Excerpted passage =
>>

Cristian Romero – Bolshevik Militant Tendency (Argentina)
Humberto Rodrigues – Communist Party (Brazil)
Daniel Noboa, the President of Ecuador, established a state of emergency with a curfew against the entire population of the country, decreeing that Ecuador is in a state of ” internal armed conflict” and ordered the Armed Forces to “execute military operations to neutralize” criminal gangs.
Noboa’s move came after armed men took over the facilities of the Guayaquil state channel TC Televisión and the university. On Sunday, under strange conditions, it was found that the head of the largest drug gang had escaped from a prison in Guayaquil. This was Adolfo Macías, alias Fito, drug lord of the Los Choneros gang.

<<

Collected data:

>>

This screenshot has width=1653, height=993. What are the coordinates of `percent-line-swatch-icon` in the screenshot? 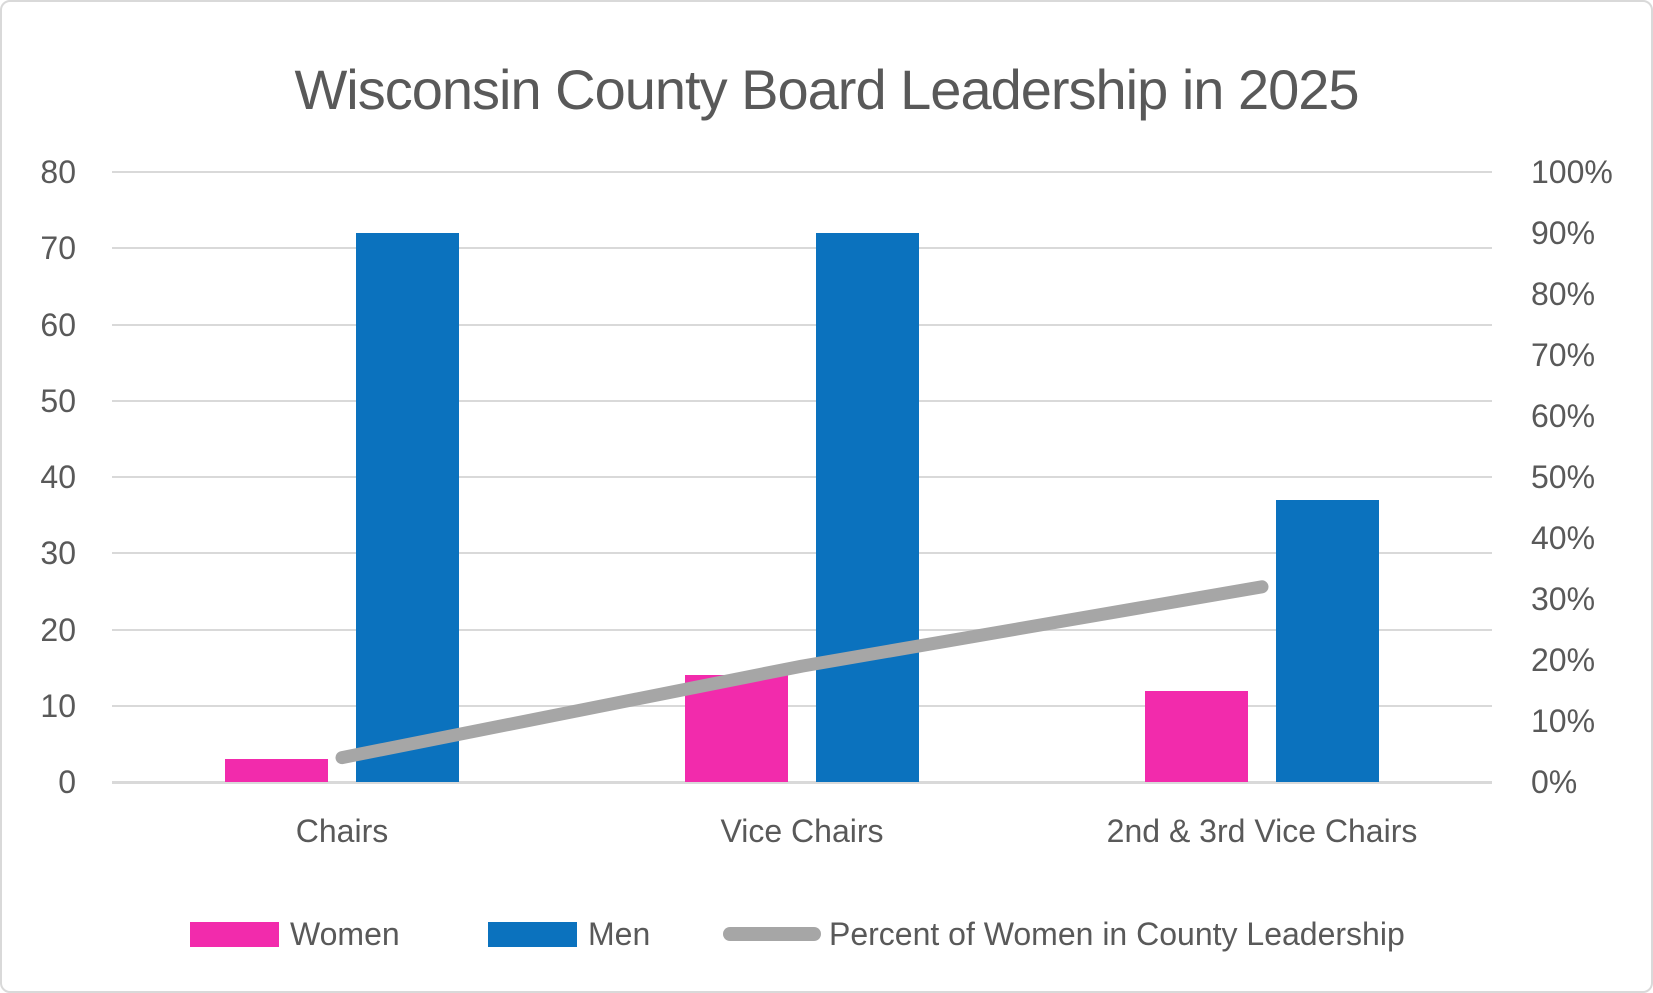 It's located at (772, 934).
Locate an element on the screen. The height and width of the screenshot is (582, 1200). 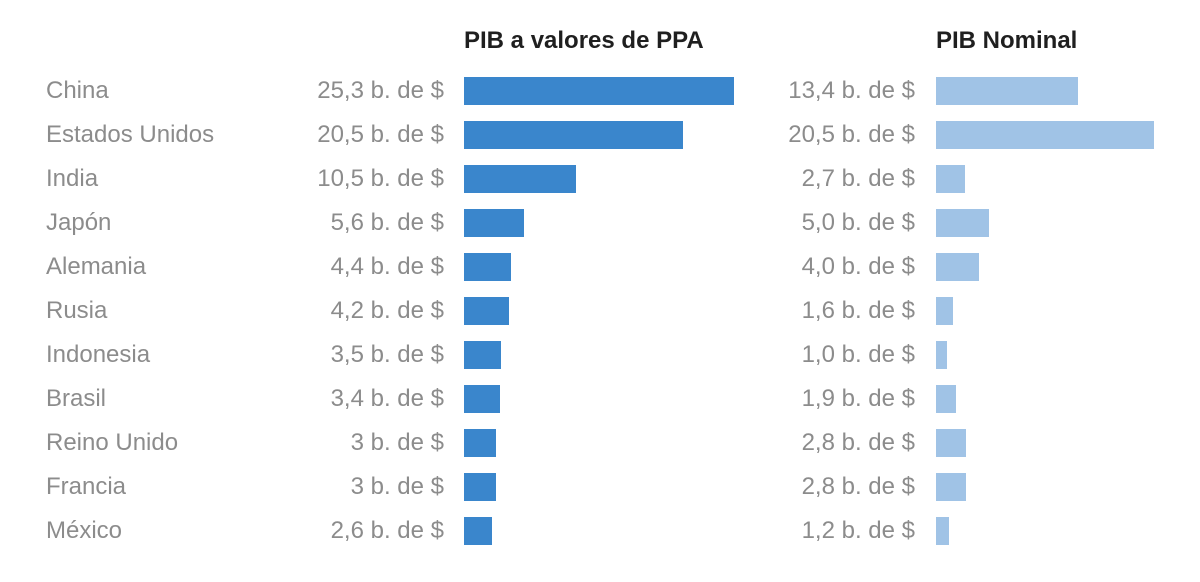
country-label: Estados Unidos is located at coordinates (130, 134).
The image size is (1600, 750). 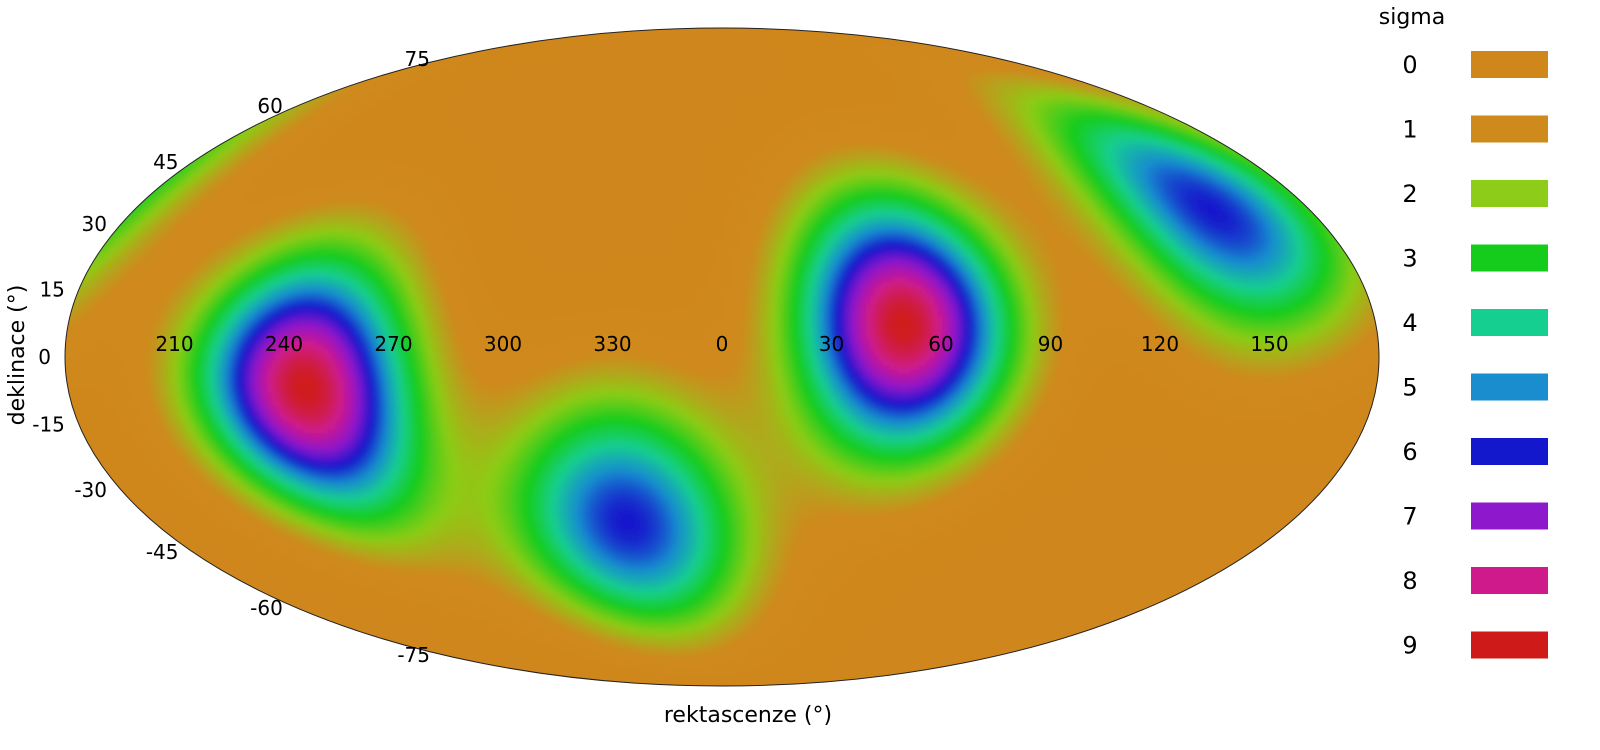 What do you see at coordinates (414, 655) in the screenshot?
I see `y-tick-label: -75` at bounding box center [414, 655].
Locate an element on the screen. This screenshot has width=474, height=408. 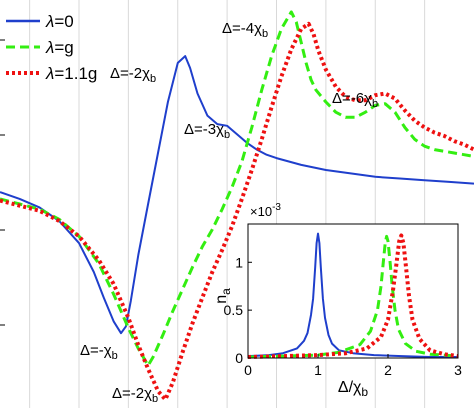
inset-x-tick-label-2: 2 is located at coordinates (388, 370).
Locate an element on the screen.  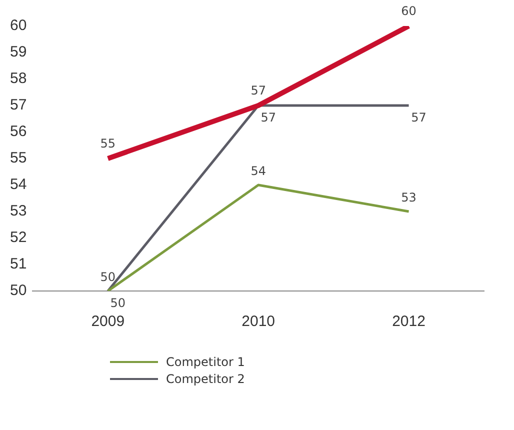
x-tick-label: 2010 is located at coordinates (259, 322).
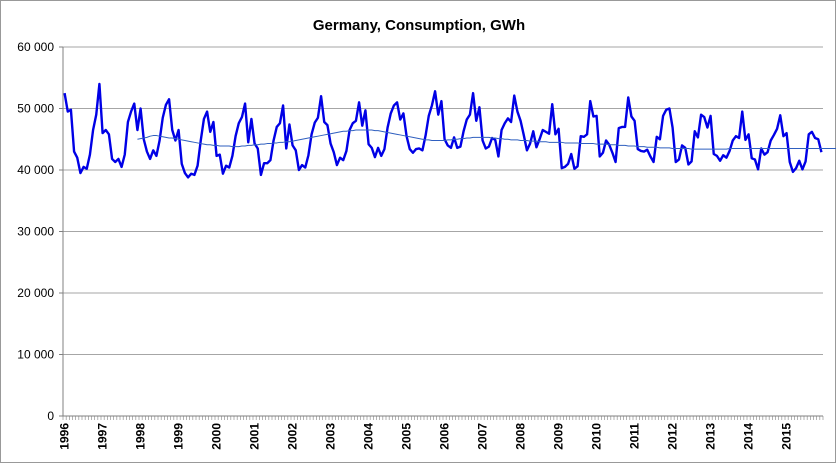 The image size is (836, 464). Describe the element at coordinates (486, 140) in the screenshot. I see `series-line-trend` at that location.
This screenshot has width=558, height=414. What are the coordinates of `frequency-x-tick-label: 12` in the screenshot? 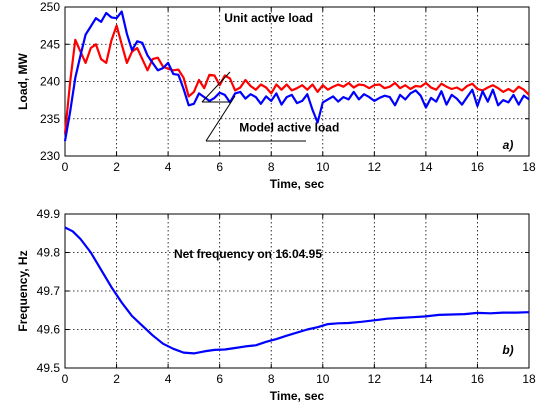 It's located at (375, 379).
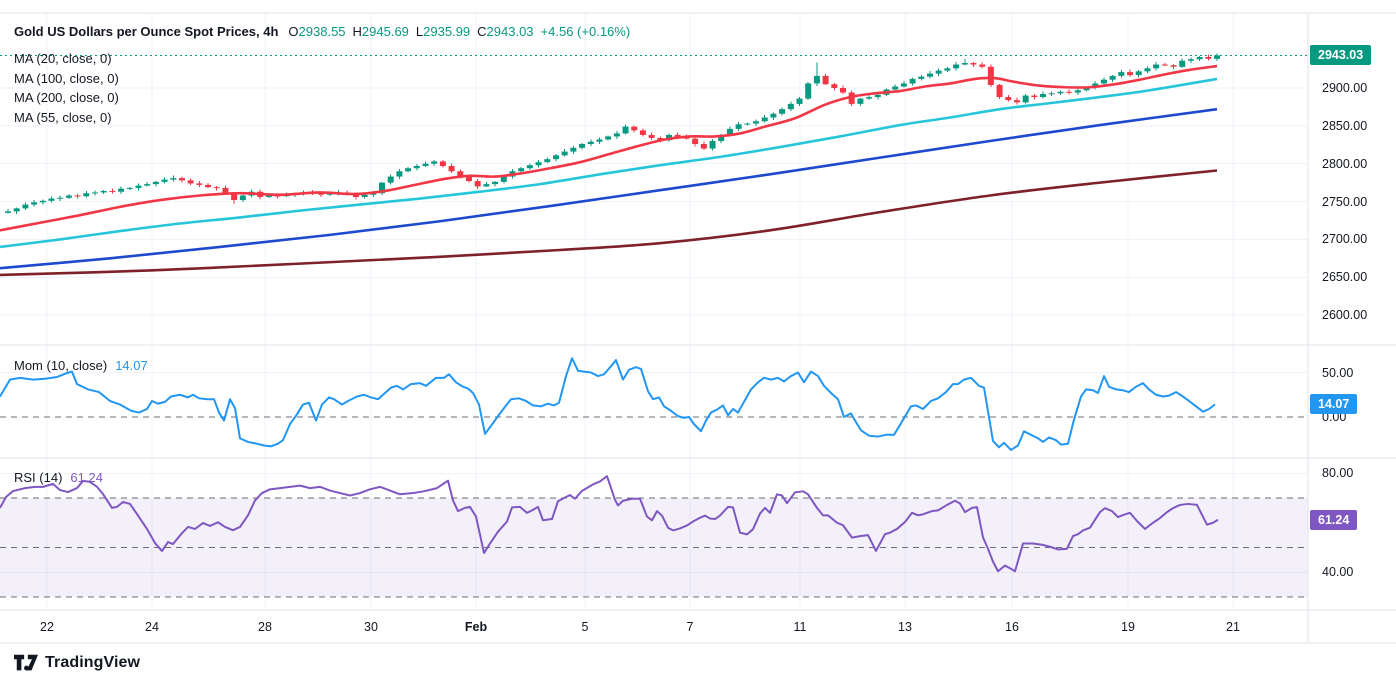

<<

What this task involves = Pick up the article on Ecuador's state of emergency after its final sentence and keep writing it. You can complete this without the records.

Output =
These criminal acts are used by the Noboa government to change the political regime under cover of an emergency, reinforce the repressive apparatus and extend control over the entire exploited and oppressed population. Noboa is an Ecuadorian with ideas close to the dominant ideas in the US bourgeoisie, born in Florida, right-wing and with dictatorial aspirations, and recently elected as a continuator of the previous president, involved in a deep political crisis. Now, conveniently, he carries out a kind of ‘self-coup’ within his government to centralize political power and carry out radical measures against Ecuadorian workers. The war that originally was said only to be against drugs and drug traffickers, becomes a “state of war” that turns against the entire population.
A “Drug war led by the United States transformed Ecuador into a new crack for cocaine distribution”(UOL: Drug war, high poverty and political chaos: understand the crisis in Ecuador).
After almost half a century of ‘war against drugs’ policy, in the international division of the market, Ecuador has become one of the main centres in the world for the distribution of this merchandise, especially since the betrayal of President Rafael Correa by his vice-president Lenin Moreno, orchestrated by imperialism.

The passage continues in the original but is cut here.